Votre objectif:
Recopiez à l'identique le passage des données ci-dessous qui va de la ligne contenant « Viewport: 1909px width, 933px » jusqu'à celle contenant « [1423, 357] », les deux incluses. Ne reprenez pas les images dans votre réponse.

Lignes d'entrée:
____________________
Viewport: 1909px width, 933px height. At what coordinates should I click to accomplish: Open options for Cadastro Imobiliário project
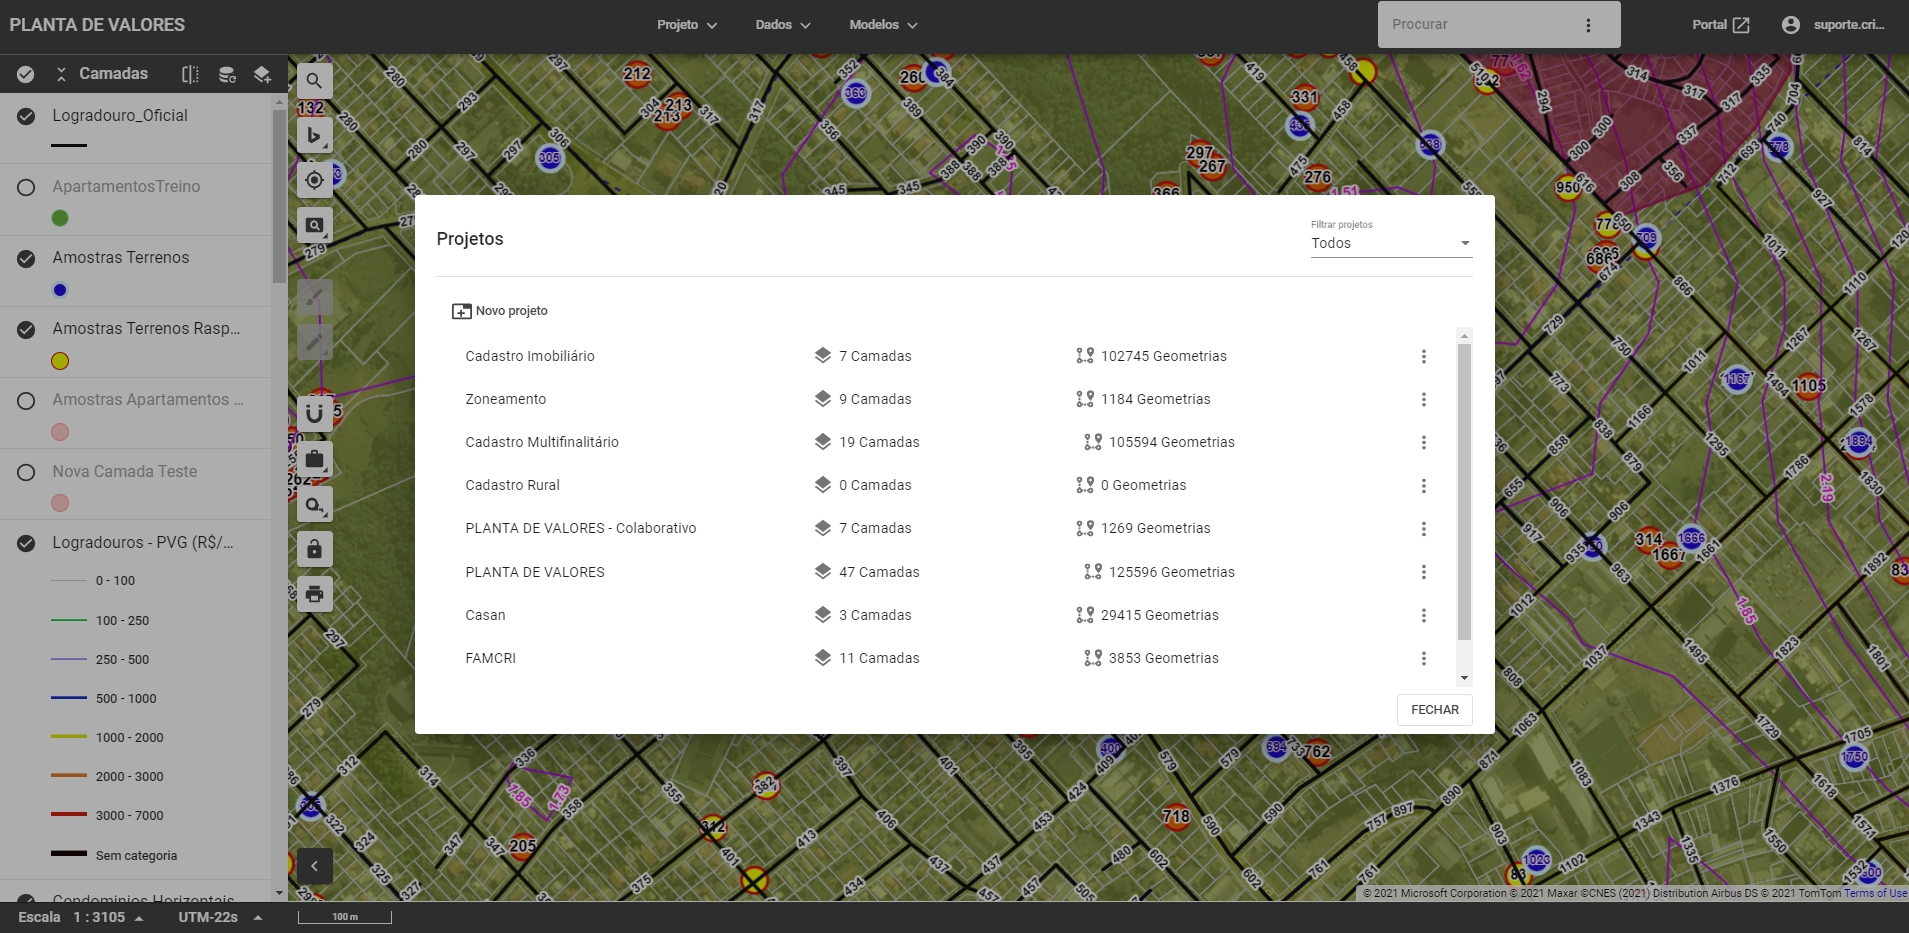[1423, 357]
____________________
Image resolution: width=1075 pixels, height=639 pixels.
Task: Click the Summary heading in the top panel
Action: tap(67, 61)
____________________
Corrigé de l'exercice:
Viewport: 1909px width, 933px height. At what coordinates should I click to accomplish: Open options for Cadastro Imobiliário project
[1423, 357]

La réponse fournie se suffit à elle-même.